On a previous Assurance call, there had been a request for a campus to develop an Alternative Means for Satisfying Assurance Criteria for use of Duo Security Two-Factor Authentication. http://www.incommon.org/duo/
Texas A&M and Penn State have expressed interest, and this will be discussed further during Identity Week, Nov. 11-15.
Shib IdP Enhancements Progress https://spaces.at.internet2.edu/display/InCAssurance/Shibboleth+Enhancements+-+Project+Status
David Walker reported that the Shibboleth IDP Enhancements Project is in acceptance testing now. The enhancements will enable a Shibboleth IdP to support the InCommon Assurance Program's multiple assurance profiles, as well as other authentication contexts that may be defined by IdPOs and their partners. This work could be used to support Multi-Factor Authentication and the work emerging from the Internet2 Scalable Privacy Project. The SP specifies one or more AuthN contexts that it will accept in receiving an identity assertion. The decision of what AuthN options to present to the user are based on what the SP requests, and on information about the user (retrieved from the IdM system) regarding what AuthN contexts that user is certified for (bronze or silver).

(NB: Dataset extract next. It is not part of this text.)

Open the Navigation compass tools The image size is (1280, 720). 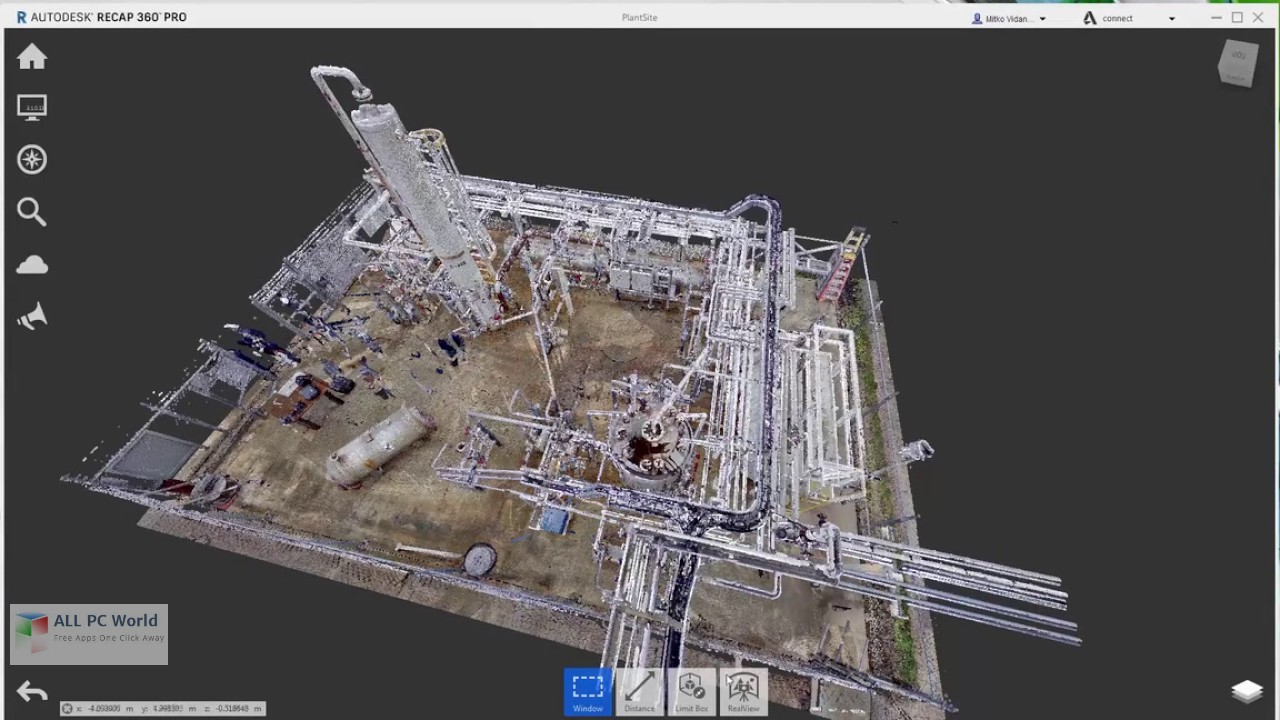[x=32, y=160]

It was noted that the CommIT project may also benefit from this Shibboleth Enhancement.
Ann noted that it was initially thought that an alternative means would be required for AD and Silver. But the Cookbook has described the fact that an alternative means is not necessarily needed, depending on the architecture of how a site is using AD.
If there are further comments, please send them to the list or send them to Ann and she will forward them.
Reading Bronze to Begin in DecemberBronze
Ann reported that over the last several months, a number of individuals have expressed interest in discussing the interpretation of the Bronze (and later Silver) profile specifics.